Among the entries below, tally each line containing "folder"; respond with the total only.

*** DATA FOR THIS EXERCISE Section Begins ***

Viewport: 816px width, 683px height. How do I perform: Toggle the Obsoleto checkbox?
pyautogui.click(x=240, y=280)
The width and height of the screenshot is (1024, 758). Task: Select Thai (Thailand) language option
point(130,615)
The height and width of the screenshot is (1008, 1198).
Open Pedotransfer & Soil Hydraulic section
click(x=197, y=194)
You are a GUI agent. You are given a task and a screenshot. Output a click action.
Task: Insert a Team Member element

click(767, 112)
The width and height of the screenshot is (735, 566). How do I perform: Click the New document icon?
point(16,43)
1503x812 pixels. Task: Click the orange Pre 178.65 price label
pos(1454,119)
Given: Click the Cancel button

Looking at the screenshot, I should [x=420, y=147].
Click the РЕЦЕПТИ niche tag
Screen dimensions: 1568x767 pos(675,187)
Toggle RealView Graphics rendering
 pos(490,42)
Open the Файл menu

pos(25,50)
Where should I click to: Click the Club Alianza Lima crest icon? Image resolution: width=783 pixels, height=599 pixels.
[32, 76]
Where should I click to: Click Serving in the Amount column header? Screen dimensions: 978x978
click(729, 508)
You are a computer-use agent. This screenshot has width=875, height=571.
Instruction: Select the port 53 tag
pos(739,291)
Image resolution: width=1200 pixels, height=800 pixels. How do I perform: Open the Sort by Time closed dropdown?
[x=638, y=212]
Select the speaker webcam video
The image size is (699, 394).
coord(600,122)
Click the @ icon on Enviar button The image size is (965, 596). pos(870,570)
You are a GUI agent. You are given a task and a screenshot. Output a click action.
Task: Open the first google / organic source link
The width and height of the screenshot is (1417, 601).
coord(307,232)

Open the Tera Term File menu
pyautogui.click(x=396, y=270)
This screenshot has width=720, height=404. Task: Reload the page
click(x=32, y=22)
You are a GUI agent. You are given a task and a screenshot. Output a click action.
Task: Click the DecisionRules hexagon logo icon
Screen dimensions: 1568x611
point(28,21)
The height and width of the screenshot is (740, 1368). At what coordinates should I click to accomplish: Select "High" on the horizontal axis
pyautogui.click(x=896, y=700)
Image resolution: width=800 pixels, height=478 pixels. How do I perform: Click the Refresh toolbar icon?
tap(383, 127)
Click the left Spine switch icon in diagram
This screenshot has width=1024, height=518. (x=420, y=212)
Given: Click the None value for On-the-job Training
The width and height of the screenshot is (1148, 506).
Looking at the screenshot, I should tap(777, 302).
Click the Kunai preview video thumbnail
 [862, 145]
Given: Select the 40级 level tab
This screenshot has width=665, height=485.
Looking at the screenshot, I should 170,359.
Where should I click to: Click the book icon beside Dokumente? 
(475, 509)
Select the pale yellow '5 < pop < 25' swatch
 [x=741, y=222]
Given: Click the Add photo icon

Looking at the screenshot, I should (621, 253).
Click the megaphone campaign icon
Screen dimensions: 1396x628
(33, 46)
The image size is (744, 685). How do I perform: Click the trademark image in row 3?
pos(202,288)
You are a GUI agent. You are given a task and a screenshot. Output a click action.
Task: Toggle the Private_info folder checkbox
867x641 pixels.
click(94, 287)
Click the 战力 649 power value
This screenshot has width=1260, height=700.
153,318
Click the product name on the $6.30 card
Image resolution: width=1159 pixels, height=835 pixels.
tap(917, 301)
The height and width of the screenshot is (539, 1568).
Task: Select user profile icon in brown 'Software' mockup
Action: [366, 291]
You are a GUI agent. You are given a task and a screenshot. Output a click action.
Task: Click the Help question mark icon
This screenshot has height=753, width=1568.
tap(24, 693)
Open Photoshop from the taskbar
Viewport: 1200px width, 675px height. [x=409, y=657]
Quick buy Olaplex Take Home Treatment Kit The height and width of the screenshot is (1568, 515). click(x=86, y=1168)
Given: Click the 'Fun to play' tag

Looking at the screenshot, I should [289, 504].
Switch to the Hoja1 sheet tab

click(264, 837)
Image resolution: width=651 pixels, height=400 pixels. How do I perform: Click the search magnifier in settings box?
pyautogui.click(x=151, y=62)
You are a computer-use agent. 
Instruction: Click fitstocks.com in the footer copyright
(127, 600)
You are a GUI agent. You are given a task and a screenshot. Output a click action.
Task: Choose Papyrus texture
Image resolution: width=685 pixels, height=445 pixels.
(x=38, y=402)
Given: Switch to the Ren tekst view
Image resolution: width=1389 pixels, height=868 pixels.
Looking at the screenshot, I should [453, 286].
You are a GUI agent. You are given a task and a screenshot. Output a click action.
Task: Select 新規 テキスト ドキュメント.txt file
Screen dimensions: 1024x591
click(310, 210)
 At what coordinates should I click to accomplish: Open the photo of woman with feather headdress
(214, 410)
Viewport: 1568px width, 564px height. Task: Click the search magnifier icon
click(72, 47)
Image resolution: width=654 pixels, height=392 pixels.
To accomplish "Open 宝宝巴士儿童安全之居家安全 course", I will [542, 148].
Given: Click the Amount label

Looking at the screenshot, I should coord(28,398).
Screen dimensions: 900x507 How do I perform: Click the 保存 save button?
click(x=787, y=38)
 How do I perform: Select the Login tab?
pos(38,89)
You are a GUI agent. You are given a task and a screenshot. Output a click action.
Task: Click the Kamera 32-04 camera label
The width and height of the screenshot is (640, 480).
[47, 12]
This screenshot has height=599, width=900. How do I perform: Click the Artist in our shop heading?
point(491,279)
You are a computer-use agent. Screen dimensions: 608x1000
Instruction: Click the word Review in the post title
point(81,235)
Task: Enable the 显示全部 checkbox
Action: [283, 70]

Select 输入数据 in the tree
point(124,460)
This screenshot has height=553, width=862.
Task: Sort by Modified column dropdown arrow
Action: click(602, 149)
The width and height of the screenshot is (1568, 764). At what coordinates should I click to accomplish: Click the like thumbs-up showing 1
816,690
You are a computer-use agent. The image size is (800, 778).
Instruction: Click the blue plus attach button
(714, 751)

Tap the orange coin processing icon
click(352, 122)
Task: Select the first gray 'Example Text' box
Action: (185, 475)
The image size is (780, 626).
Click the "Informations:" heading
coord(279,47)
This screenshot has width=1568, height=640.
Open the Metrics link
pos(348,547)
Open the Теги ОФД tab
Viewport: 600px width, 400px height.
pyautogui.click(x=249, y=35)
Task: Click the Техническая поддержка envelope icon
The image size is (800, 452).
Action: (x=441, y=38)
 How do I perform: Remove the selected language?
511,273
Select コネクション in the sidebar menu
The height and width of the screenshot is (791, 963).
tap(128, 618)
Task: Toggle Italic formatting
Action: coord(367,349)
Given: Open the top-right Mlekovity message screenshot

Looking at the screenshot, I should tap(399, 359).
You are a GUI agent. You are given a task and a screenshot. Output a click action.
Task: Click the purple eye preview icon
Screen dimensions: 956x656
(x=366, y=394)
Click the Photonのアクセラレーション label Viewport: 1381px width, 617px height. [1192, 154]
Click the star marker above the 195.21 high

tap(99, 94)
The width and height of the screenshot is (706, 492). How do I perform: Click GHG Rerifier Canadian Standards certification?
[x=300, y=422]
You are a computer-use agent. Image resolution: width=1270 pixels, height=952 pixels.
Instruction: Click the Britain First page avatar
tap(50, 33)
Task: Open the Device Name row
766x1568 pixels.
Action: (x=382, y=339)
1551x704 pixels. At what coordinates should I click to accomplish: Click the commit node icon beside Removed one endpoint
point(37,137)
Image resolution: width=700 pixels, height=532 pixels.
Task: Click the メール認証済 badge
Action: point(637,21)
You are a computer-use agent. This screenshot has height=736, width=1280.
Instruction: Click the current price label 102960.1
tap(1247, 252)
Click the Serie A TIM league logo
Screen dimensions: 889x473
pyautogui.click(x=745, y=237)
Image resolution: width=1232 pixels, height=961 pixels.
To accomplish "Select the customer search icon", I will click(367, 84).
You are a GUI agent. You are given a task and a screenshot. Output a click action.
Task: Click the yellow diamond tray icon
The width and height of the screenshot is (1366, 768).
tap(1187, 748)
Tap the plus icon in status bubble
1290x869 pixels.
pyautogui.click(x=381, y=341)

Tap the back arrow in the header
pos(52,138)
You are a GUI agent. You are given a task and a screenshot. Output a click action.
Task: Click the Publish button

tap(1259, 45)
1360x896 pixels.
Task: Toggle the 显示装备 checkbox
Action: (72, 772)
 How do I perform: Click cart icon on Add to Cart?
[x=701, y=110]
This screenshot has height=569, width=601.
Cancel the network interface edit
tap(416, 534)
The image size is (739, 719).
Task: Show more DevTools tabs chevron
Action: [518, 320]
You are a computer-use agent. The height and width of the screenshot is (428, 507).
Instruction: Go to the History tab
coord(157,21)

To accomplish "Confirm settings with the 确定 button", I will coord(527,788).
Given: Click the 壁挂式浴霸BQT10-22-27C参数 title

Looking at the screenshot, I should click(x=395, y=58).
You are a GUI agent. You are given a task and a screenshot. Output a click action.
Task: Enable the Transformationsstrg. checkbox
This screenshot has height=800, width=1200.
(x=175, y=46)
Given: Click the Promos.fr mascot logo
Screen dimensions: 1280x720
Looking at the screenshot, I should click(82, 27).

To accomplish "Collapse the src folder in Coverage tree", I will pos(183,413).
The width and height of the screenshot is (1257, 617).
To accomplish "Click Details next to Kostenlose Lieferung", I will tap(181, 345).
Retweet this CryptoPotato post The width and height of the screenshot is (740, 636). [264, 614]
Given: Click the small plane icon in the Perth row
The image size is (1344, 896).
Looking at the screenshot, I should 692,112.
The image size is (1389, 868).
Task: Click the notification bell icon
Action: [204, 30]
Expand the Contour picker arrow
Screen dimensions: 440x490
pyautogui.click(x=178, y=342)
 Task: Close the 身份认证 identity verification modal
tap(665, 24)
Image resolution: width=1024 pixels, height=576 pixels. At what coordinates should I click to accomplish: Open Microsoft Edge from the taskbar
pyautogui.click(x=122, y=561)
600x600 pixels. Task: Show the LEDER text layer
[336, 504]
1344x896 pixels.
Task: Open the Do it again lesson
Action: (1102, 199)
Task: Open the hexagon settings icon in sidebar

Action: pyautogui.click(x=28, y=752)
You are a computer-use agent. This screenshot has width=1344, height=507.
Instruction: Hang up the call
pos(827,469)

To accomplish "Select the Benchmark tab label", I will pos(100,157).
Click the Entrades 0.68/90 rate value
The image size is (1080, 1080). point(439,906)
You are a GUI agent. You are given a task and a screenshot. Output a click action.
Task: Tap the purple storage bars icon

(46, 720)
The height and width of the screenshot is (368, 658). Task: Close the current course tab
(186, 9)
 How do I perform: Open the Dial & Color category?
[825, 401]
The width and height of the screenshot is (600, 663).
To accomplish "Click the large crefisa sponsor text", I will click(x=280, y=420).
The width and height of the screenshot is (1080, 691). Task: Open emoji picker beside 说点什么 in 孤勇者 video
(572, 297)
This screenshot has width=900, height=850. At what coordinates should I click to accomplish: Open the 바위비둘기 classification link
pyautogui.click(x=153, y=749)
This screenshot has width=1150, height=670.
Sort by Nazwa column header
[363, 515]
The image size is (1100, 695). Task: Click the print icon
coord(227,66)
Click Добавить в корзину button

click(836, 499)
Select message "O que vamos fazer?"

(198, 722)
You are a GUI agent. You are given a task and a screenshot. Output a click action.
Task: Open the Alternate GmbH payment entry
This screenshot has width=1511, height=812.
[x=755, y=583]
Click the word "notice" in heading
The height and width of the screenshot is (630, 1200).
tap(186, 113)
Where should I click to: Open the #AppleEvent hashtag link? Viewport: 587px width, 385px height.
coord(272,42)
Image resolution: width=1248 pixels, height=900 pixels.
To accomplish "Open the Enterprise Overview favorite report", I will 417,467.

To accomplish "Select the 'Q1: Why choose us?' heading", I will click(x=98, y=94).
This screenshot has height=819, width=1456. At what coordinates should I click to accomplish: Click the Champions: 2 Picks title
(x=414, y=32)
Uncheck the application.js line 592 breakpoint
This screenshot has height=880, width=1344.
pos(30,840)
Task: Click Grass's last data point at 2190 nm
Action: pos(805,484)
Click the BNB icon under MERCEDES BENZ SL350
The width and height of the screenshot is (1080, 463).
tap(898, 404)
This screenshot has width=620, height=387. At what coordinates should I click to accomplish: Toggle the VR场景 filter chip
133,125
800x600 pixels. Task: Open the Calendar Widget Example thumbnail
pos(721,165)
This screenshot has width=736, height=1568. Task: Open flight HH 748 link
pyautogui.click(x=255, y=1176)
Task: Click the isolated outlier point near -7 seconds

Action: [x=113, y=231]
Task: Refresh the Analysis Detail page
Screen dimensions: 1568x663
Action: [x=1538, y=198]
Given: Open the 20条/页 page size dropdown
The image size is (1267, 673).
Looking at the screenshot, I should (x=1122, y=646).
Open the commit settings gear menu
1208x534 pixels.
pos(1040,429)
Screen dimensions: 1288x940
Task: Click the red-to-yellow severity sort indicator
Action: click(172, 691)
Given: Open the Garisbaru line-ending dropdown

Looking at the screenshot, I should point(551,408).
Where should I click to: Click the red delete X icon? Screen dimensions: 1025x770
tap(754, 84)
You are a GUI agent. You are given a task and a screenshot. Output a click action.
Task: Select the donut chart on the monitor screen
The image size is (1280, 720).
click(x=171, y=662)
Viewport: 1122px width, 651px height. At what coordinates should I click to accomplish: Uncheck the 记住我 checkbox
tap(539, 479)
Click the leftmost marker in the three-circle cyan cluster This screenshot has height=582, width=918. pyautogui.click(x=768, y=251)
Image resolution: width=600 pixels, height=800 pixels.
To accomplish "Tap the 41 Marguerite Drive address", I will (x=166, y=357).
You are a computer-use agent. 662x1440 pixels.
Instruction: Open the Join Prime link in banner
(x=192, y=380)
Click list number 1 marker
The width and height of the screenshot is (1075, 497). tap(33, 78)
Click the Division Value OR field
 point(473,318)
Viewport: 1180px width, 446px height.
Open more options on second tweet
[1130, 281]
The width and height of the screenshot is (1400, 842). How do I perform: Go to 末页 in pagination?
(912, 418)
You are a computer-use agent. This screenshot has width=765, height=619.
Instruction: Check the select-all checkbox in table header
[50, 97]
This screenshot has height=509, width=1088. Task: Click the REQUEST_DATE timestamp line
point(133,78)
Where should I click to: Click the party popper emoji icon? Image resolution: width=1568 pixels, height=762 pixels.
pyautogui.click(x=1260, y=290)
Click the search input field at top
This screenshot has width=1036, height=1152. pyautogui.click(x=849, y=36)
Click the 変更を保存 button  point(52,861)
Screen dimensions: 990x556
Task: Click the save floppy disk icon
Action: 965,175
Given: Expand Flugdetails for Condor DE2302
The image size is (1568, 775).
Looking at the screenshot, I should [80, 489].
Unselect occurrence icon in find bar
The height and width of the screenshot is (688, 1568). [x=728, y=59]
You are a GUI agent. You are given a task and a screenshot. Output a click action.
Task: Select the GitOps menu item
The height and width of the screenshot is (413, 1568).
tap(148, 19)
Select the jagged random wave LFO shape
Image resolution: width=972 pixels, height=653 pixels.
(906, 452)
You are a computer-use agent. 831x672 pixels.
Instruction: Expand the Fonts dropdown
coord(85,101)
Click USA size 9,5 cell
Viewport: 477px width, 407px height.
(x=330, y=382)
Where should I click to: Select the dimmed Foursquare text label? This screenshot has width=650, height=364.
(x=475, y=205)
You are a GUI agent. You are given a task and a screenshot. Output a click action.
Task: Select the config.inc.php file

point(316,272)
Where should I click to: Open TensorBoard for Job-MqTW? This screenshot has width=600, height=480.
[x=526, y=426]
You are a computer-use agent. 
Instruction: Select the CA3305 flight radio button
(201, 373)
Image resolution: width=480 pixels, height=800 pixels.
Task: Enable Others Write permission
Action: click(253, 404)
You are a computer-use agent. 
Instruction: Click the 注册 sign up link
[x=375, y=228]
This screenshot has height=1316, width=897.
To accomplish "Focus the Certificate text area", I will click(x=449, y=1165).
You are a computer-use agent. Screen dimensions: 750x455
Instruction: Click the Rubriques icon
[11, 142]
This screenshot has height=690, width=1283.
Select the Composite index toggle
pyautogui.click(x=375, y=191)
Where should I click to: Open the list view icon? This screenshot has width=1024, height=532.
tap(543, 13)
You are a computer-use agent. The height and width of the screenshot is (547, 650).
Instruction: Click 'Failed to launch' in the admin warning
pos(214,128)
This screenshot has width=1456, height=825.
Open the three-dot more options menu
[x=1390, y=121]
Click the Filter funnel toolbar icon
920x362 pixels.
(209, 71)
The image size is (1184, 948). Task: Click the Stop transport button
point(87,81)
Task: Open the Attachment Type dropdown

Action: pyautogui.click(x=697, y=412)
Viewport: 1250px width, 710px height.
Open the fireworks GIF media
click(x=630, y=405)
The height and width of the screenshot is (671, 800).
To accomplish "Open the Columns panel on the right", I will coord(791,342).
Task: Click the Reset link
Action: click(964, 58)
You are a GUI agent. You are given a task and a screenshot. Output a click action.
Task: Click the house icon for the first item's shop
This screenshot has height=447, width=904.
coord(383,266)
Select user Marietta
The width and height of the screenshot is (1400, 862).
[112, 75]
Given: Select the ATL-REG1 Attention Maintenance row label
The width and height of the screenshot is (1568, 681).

*** DATA FOR THIS EXERCISE Section Ends ***

[COMPLETED TASK] 2